* [How to complete this task] From the line containing "The image size is (2207, 1475)." to the end of the entries, return every line exactly, both ends included, and add nothing.

* [Data listing]
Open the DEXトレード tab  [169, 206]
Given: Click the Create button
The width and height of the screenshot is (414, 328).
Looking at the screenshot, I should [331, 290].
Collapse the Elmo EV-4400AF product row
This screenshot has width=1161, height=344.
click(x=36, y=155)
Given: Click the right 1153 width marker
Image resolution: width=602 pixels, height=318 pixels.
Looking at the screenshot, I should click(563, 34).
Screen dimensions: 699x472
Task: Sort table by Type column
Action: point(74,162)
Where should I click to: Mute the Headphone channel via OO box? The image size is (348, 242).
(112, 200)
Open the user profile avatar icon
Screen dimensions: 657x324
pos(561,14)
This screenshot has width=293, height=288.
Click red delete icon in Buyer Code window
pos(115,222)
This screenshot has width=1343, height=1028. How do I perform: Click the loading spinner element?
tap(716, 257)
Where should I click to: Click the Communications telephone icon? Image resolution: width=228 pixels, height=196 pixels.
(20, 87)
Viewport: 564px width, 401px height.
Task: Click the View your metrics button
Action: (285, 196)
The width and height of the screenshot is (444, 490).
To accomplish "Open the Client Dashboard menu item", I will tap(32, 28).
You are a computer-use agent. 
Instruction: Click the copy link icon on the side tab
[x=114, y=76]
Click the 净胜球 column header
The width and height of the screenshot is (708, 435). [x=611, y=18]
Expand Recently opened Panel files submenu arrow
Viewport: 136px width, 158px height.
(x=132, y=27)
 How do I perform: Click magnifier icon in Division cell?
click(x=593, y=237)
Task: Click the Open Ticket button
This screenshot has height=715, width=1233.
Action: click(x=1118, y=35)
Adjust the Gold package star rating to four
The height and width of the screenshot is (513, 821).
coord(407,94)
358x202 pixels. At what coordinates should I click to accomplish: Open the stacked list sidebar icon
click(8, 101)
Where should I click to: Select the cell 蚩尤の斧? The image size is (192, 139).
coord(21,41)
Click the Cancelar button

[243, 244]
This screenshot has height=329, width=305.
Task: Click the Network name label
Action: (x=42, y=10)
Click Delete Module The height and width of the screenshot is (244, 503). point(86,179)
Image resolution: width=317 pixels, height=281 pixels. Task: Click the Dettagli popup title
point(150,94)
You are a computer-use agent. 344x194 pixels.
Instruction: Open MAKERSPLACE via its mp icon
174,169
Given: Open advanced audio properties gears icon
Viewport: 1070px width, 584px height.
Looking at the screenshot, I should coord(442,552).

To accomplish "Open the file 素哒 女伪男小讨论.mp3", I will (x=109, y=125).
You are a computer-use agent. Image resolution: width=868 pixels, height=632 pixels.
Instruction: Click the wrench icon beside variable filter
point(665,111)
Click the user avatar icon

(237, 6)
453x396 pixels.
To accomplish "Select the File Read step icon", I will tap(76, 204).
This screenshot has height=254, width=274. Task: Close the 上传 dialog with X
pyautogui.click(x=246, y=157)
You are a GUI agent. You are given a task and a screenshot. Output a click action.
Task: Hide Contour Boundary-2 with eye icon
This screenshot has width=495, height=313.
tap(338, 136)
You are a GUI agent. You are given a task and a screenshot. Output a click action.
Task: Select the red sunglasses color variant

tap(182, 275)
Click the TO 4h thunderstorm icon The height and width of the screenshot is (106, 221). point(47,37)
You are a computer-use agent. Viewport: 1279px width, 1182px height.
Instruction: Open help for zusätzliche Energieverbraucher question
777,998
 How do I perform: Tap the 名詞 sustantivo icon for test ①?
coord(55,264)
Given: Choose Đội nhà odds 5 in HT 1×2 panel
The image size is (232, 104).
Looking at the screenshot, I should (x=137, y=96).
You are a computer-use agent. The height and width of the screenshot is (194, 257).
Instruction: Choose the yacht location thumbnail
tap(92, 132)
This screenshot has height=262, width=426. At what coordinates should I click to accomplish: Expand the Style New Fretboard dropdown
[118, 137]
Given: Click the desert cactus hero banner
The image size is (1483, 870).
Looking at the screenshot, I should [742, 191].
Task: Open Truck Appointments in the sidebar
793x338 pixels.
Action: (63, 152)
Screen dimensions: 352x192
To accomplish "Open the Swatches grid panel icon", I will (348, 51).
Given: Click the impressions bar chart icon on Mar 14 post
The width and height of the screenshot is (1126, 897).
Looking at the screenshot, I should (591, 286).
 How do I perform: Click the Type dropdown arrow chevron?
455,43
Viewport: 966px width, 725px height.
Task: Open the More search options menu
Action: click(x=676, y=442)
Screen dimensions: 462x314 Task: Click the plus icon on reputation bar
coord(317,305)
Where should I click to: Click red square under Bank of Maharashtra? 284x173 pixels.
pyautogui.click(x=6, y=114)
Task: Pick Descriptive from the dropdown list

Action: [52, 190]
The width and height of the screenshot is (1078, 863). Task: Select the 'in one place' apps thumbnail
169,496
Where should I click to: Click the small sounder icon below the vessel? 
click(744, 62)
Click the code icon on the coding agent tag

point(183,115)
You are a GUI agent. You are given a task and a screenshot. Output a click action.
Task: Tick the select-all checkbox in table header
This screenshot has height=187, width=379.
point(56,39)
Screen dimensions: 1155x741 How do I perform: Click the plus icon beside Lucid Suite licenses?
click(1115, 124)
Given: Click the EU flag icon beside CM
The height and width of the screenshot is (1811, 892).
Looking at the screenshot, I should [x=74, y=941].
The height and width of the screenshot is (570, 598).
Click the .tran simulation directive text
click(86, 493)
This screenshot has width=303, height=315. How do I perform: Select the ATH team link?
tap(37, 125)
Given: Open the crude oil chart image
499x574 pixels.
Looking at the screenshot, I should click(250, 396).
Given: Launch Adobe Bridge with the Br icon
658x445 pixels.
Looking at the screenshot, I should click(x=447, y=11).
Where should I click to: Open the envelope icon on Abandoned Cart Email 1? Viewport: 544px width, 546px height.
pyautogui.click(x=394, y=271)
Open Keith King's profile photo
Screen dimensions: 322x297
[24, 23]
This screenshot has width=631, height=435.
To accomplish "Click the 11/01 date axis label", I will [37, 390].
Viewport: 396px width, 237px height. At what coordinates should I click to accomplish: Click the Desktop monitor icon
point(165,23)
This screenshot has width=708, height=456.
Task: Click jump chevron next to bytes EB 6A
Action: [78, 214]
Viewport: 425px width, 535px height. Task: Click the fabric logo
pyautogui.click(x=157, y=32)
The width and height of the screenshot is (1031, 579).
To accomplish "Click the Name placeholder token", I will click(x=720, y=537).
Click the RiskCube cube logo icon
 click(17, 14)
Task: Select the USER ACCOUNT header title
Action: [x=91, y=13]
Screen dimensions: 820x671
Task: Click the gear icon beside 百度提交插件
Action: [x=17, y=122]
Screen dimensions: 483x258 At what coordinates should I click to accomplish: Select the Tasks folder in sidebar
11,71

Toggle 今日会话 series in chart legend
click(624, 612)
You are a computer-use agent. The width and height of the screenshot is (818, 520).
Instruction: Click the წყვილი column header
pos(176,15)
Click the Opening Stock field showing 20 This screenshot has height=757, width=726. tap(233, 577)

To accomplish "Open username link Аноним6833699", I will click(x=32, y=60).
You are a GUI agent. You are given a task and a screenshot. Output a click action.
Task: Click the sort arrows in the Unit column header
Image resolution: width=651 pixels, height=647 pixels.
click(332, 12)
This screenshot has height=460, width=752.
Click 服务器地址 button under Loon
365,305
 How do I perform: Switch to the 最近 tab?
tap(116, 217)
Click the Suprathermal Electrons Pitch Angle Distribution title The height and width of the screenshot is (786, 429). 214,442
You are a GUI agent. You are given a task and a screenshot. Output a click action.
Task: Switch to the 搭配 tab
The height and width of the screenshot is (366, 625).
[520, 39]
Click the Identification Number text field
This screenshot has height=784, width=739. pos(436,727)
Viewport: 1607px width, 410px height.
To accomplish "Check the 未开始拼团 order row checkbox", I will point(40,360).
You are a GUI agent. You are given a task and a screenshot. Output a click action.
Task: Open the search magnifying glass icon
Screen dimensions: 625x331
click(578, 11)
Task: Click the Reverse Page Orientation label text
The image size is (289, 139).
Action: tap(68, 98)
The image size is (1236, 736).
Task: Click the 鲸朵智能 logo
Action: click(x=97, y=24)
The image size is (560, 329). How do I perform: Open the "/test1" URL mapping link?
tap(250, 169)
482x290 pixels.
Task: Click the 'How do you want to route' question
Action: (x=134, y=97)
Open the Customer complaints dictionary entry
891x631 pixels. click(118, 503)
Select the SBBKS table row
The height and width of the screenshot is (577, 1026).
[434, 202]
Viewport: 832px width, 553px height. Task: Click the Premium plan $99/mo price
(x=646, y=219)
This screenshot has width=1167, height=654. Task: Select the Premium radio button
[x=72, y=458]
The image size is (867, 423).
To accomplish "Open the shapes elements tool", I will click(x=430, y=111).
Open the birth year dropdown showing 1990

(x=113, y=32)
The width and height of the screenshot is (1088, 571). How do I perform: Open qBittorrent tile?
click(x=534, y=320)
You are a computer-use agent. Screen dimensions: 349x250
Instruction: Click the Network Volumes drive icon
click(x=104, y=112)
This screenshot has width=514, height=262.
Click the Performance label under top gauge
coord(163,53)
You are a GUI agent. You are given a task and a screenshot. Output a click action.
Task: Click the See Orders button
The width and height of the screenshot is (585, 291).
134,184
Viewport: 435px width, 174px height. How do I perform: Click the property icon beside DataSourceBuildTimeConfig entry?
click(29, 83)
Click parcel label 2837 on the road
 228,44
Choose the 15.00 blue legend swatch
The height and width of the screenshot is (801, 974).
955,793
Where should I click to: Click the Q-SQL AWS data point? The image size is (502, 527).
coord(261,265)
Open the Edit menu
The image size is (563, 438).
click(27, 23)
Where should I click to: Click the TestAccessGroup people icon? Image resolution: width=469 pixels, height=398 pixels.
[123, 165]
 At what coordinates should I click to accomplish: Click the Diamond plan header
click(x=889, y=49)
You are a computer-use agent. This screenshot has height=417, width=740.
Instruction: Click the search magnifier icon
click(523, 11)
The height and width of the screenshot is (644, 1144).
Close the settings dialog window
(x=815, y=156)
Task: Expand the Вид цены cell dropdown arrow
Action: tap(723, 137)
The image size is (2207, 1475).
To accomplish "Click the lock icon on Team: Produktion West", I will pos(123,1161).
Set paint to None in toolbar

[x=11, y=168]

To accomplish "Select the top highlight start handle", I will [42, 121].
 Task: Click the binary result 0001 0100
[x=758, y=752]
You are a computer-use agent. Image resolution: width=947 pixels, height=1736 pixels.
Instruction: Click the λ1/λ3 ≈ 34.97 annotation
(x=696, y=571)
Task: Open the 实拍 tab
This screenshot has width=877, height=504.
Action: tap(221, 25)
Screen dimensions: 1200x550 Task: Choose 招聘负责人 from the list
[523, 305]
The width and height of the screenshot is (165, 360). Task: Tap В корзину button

* [Finished exercise]
The image size is (2207, 1475).
To accomplish "Click the lock icon on Team: Produktion West", I will pos(123,1161).
Set paint to None in toolbar

[x=11, y=168]

To accomplish "Select the top highlight start handle", I will [42, 121].
 Task: Click the binary result 0001 0100
[x=758, y=752]
You are a computer-use agent. Image resolution: width=947 pixels, height=1736 pixels.
Instruction: Click the λ1/λ3 ≈ 34.97 annotation
(x=696, y=571)
Task: Open the 实拍 tab
This screenshot has width=877, height=504.
Action: tap(221, 25)
Screen dimensions: 1200x550 Task: Choose 招聘负责人 from the list
[523, 305]
The width and height of the screenshot is (165, 360). Task: Tap В корзину button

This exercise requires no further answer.